Risk	Likelihood	Mitigation
Model IDs / APIs differ from the prompt's guesses	High	Phase 0: verify every model card first; never assume the `.chat()`/`.synthesize()` signature
`model.chat(image=None, msgs=[{content:[image, prompt]}])` vs `chat(image=image, msgs=[{content:prompt}])` differs by MiniCPM-V version	High	Follow the exact model card for the chosen version; test with one image before wiring UI
VoxCPM synthesize API guessed (`model.synthesize`)	High	Read VoxCPM card; it may need a separate generate call / reference audio. Verify before Phase 3
Cohere Transcribe not a plain `transformers` ASR pipeline	Med	Verify; if it needs a custom call, wrap it. Keep a typed-question fallback so STT failure never blocks
Modal cold start downloads GBs of weights → slow first call	High	Cache weights on a `modal.Volume` (Phase 9) + `gr.Progress("first run ~30s")`
Space can't reach Modal (no token)	Med	Put `MODAL_TOKEN_ID/SECRET` in Space secrets; document in README + `.env.example`
2.8B VLM description quality too weak	Med	Documented fallback to MiniCPM-V-4_5 (8B) — note "Tiny Titan badge forfeited" in README; never silent-swap
Trying to build everything → nothing works	High	Strict MUST→SHOULD→NICE ordering (§2); vertical slice first
Showing tracebacks to judges	Med	Wrap every stage; `gr.Warning` only; safe-call helper in utils

8. Master checklist (tick before you submit)

Pipeline

Webcam capture works in-browser
Image → MiniCPM-V → text answer works
Text → VoxCPM → WAV, auto-plays
Mic → Cohere Transcribe → question text works
"Describe" / "Ask" / "Read Text" all function end-to-end
Language selector drives multilingual TTS (≥ English + Hindi)

Resilience

Cold-start progress indicator shown
Mic failure → typed gr.Textbox fallback
TTS failure → large-text output fallback
Every exception surfaces as gr.Warning, never a raw traceback
3 example images bundled and selectable without a webcam
Full pipeline tested image→STT→VLM→TTS→playback on a fresh load

Tracks / submission

README frontmatter copied verbatim (tags include both OpenBMB models + Cohere + tiny-titan + off-brand)
Custom CSS / Iris UI live (Off-Brand)
45-sec demo video recorded (Best Demo)
Field Notes blog drafted/published (badge)
Edge/on-device section in README (claim + roadmap, honest)
Space builds clean and loads on a cold visit
Param budget noted: 2.8B primary ≤ 4B cap (Tiny Titan)

9. README content plan

Sections, in order:

Frontmatter — copy verbatim from AGENT_PROMPT.md (title, emoji, sdk, tags).
What it is — 2 sentences, the pitch.
Who it's for — blind / low-vision; the zero-typing promise.
How to use — pick image or webcam → speak → listen.
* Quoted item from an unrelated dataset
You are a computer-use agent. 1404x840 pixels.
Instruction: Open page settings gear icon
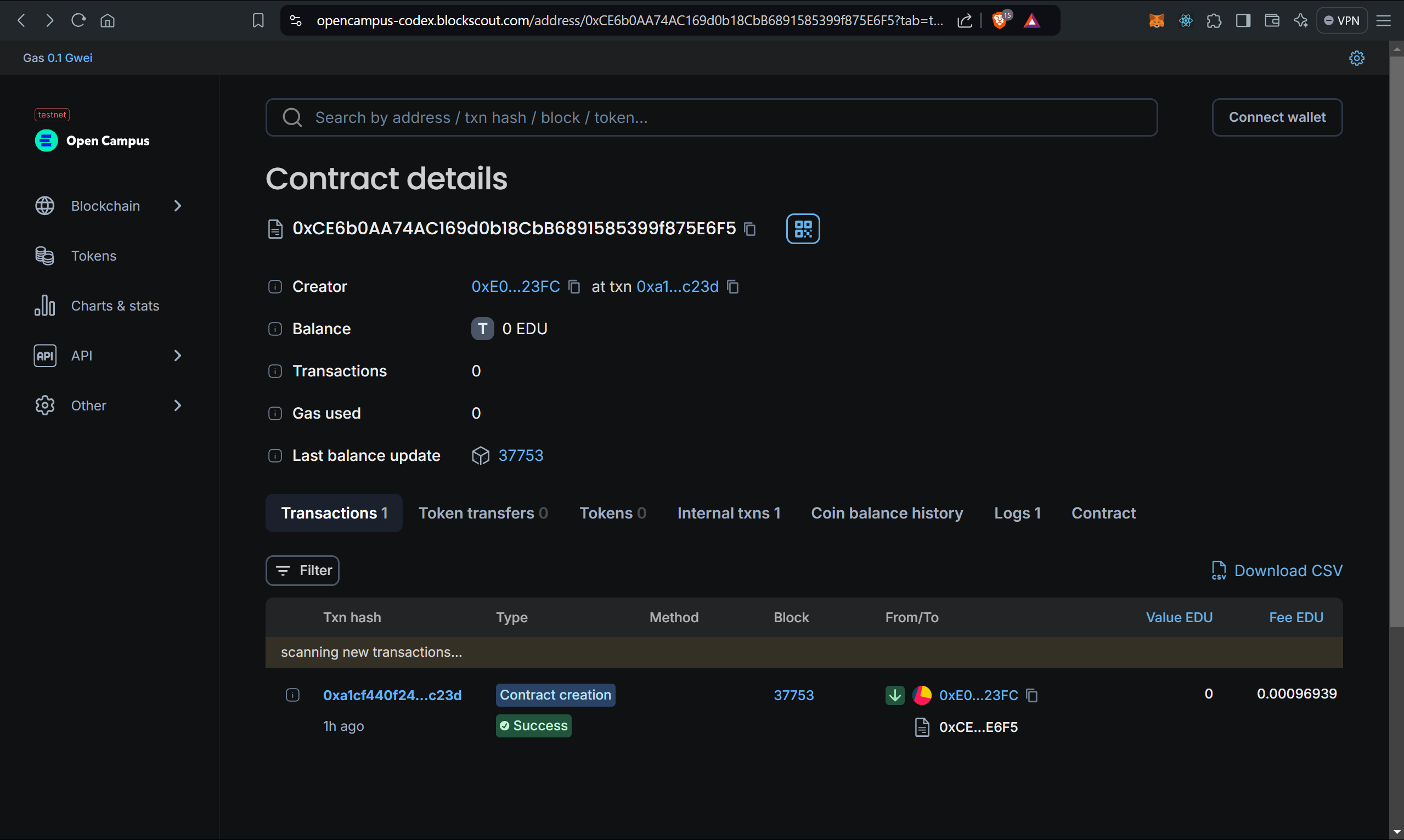coord(1356,58)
With the 3 examples.
Models & sizes — table (role, model, params, sponsor); call out 2.8B Tiny Titan.
Architecture — the diagram from §3, one paragraph.
On-device / edge — the honest claim + roadmap (§6).
Accessibility & design — Iris design system, WCAG-AA, voice-first.
Run it yourself — env vars, Modal deploy, Space secrets.
Credits / sponsors — OpenBMB, Cohere, Modal, HF.

10. Best-Demo video script (45–60s)

0–5s: black screen, eye opens (the orb). Text: "What if your phone could see for you?"
5–20s: first-person, eyes closed / blindfold. Hold phone/webcam to a restaurant menu. Tap.
20–35s: orb cycles Listening→Seeing→Thinking→Speaking; audio reads the menu aloud — in Hindi.
35–50s: quick cuts — medicine label read aloud, street sign read aloud.
50–60s: "Third Eye. Built on 2.8B params. Small enough to live on your phone." Logo + orb.

Keep it real, one continuous-feeling take, minimal text, let the audio answer be the hero moment.

11. How to use these two files

Read this PLAN.md to hold the strategy in your head.
Open AGENT_PROMPT.md, copy the whole thing, paste into Codex / OpenCode as the task.
That prompt makes the smaller model do Phase 0 verification first, then build phase-by-phase with checkpoints — so it can't run ahead and hallucinate model APIs.
When it reports a model-card mismatch, that's expected — let it adapt to the real API and continue.